A person's intellectual understanding of reality derives from a conceptual model of reality based upon the perception and the cognition of the material world of reality. The conceptual model of mind is composed of the mental and emotional processes by which a person seeks, finds, and applies logical solutions to the problems of life. The full potential of the intellect is achieved when a person acquires a factually accurate understanding of the real world, which is mirrored in the mind. The mature intellect is identified by the person's possessing the capability of emotional self-management, wherein they can encounter, face, and resolve problems of life without being overwhelmed by emotion.

Real-world experience is necessary to and for the development of a person's intellect, because, in resolving the problems of life, a person can intellectually comprehend a social circumstance (a time and a place) and so adjust their social behavior in order to act appropriately in the society of other people. Intellect develops when a person seeks an emotionally satisfactory solution to a problem; mental development occurs from the person's search for satisfactory solutions to the problems of life. Only experience of the real world can provide understanding of reality, which contributes to the person's intellectual development.

=== Jung and the four cognitive functions ===
Carl Gustav Jung, the Swiss psychiatrist and founder of analytical psychology, offered a nuanced view of intellect and intuition within the human psyche. He acknowledged the importance of intellectual faculties for logical reasoning and understanding but cautioned against overreliance on intellect at the expense of other vital aspects of the psyche, such as intuition and emotion.

In Psychological Types (1923), Jung explored different modes of consciousness, including the role of intellect. He identified thinking as one of the primary psychological functions, which, when extraverted, is oriented by objective data and often recognized as the dominant mode in scientific and philosophical endeavors. He stated:

In this sense it might be said that the extraverted intellect, i.e. the mind that is orientated by objective data, is actually the only one recognized.

* **Exercise requirements**
[1] Answer these questions from the passage on intellect:
(a) What capability identifies the mature intellect?
(b) What alone can provide understanding of reality?
(c) In which work, and in what year, did Jung explore different modes of consciousness?
[2] Please retype the passage on intellect word for word, beginning at the words "In this sense" and stopping after "only one recognized.".
[3] Extend the passage on intellect and Jung's view of it, picking up after its final sentence.
The entries that follow have no connection to the passage on intellect.

[Stored data entries]
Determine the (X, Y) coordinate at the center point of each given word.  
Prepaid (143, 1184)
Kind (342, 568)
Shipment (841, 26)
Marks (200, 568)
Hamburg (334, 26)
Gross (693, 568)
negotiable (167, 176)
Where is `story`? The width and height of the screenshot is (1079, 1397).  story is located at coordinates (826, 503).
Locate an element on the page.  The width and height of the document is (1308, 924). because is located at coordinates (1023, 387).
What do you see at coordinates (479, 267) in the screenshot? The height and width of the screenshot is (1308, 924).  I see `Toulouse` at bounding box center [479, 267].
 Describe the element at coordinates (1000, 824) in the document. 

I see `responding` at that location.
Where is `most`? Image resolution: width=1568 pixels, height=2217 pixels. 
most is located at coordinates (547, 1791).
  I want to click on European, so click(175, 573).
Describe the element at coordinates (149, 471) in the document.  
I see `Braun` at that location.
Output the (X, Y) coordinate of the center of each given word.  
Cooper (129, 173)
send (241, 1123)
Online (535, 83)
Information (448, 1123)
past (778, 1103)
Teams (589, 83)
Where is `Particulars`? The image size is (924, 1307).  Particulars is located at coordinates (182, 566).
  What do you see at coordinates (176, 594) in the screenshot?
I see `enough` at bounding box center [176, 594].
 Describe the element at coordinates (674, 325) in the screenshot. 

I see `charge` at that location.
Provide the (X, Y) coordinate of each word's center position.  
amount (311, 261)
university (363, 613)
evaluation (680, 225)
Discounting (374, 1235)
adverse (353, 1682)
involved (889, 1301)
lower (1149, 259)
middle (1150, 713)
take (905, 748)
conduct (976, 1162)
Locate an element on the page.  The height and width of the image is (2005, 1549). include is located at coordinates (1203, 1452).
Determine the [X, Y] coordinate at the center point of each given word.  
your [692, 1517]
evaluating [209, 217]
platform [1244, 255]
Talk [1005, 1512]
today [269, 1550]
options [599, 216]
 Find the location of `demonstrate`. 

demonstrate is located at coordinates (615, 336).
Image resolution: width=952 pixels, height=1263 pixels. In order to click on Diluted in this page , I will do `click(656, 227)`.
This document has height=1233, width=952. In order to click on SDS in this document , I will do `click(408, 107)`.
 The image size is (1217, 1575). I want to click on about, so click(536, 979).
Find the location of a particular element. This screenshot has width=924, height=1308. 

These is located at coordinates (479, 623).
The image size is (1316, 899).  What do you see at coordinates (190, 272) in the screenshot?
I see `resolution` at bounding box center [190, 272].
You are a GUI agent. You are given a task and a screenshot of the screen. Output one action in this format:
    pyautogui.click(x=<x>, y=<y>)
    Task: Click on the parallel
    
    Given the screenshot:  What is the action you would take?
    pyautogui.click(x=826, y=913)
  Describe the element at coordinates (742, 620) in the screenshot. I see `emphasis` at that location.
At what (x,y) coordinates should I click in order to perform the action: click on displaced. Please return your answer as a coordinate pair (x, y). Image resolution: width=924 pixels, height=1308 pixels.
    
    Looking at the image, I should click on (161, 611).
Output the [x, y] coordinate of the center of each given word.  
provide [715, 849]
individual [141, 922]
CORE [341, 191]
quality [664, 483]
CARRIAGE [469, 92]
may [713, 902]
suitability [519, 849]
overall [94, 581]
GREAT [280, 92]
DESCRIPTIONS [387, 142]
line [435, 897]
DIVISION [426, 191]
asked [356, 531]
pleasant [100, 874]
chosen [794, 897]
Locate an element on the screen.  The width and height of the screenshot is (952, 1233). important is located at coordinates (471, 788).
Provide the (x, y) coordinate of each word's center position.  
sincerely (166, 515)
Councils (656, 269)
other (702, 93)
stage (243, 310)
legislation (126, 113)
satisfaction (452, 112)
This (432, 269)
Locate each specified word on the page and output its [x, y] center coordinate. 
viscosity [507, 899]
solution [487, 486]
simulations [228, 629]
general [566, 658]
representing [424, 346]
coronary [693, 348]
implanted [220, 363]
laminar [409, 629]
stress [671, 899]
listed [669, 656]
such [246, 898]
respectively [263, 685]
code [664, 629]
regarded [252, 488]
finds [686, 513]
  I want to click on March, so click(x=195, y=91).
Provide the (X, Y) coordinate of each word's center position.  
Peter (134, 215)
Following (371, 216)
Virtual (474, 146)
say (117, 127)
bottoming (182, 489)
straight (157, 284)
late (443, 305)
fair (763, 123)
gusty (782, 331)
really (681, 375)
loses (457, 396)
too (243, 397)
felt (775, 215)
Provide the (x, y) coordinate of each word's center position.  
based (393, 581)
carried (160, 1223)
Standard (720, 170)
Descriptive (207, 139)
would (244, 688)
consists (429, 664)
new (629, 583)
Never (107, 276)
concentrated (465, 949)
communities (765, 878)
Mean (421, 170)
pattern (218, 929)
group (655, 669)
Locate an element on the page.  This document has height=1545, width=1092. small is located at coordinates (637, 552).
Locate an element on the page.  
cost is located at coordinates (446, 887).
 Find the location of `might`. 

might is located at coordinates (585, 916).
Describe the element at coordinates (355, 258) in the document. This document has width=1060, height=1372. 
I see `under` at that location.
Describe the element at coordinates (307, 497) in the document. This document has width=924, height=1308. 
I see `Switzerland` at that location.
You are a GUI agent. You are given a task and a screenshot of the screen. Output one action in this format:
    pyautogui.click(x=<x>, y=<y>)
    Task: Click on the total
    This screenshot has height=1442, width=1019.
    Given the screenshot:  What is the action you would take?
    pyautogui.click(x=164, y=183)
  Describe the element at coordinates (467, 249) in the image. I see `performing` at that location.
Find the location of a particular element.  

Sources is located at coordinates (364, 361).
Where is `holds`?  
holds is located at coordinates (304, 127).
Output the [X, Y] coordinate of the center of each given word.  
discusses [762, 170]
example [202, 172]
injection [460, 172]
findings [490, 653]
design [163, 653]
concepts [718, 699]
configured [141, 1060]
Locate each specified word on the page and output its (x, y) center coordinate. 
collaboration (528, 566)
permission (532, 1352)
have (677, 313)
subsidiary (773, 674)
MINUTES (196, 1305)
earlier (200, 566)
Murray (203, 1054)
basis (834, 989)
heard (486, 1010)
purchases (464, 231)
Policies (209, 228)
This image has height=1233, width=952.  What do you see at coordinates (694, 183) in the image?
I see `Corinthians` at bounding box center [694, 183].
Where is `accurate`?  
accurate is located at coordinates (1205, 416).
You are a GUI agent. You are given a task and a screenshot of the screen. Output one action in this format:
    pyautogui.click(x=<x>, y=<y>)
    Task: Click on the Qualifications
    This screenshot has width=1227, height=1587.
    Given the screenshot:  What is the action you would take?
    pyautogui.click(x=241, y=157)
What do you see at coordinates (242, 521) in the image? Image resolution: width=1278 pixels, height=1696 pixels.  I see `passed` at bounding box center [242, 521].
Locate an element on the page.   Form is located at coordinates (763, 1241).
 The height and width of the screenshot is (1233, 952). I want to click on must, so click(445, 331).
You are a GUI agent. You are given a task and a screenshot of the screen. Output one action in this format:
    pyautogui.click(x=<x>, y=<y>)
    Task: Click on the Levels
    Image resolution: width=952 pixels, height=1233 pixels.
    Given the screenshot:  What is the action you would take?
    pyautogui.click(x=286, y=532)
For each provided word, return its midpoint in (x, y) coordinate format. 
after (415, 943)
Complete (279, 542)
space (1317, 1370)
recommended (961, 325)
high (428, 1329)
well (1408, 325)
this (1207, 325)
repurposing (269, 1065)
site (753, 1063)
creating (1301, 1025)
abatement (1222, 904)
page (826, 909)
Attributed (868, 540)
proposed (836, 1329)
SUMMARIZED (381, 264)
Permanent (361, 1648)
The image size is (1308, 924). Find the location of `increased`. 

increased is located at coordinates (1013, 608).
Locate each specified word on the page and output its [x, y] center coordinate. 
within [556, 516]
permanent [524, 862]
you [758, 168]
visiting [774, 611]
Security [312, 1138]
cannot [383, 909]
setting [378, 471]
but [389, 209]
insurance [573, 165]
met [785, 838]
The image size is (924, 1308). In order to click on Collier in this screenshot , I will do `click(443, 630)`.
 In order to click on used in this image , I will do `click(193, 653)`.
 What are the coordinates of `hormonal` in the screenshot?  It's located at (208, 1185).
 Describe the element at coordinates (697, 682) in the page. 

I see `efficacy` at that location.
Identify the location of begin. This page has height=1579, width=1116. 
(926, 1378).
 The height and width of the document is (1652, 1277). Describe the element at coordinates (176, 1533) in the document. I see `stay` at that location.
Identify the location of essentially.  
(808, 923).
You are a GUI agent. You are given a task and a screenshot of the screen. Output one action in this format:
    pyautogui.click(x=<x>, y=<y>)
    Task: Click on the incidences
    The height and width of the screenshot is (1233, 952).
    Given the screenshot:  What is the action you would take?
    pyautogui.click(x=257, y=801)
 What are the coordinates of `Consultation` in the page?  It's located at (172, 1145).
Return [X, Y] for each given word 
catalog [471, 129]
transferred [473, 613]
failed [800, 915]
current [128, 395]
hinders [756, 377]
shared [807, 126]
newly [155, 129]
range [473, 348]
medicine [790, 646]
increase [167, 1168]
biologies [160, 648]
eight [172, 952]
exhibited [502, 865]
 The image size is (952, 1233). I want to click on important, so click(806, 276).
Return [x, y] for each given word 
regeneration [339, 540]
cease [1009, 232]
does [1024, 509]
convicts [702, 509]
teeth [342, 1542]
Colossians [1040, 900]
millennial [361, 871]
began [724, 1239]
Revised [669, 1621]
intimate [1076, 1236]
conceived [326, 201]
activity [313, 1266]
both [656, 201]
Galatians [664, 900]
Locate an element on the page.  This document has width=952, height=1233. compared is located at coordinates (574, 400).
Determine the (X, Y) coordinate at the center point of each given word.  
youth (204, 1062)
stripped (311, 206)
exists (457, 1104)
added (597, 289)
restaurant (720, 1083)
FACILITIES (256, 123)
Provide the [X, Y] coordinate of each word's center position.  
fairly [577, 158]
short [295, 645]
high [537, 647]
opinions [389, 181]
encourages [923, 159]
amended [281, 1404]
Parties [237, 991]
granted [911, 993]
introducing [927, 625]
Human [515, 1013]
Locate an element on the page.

* **Answers to the problems**
[1]
(a) The capability of emotional self-management, by which a person can encounter, face, and resolve problems of life without being overwhelmed by emotion.
(b) Experience of the real world.
(c) Psychological Types, in 1923.

[2]
In this sense it might be said that the extraverted intellect, i.e. the mind that is orientated by objective data, is actually the only one recognized.

[3]
Jung also associated intellect with the thinking function in his model of psychological types. In contrast to feeling, sensation, and intuition, thinking relies on structured, rational cognition. While necessary for problem-solving and scientific inquiry, intellect alone cannot fully grasp the depths of the psyche or facilitate individuation—the process of becoming a whole and integrated self. He noted:

The faculty of directed thinking, I term intellect: the faculty of passive, or undirected, thinking, I term intellectual intuition.

This distinction reflects an influence from Platonic thought, where dianoia (discursive reasoning) is differentiated from noesis (direct apprehension or intuition). Jung expanded upon this by integrating these concepts into his psychological framework, emphasizing that both intellect and intuition are essential for a comprehensive understanding of the self and the world. For Jung, intellect had its place but needed to be balanced with intuitive and symbolic thought.

=== Guilford and the structure of intellect ===
In 1956, the psychologist Joy Paul Guilford (1897–1987) proposed a Structural Intellect (SI) model in three dimensions: (i) Operations, (ii) Contents, and (iii) Products. Each parameter contains specific, discrete elements that are individually measured as autonomous units of the human mind. Intellectual operations are represented by cognition and memory, production (by divergent thinking and convergent thinking), and evaluation. Contents are figurative and symbolic, semantic and behavioral. Products are in units, classes, and relations, systems, transformations, and implications.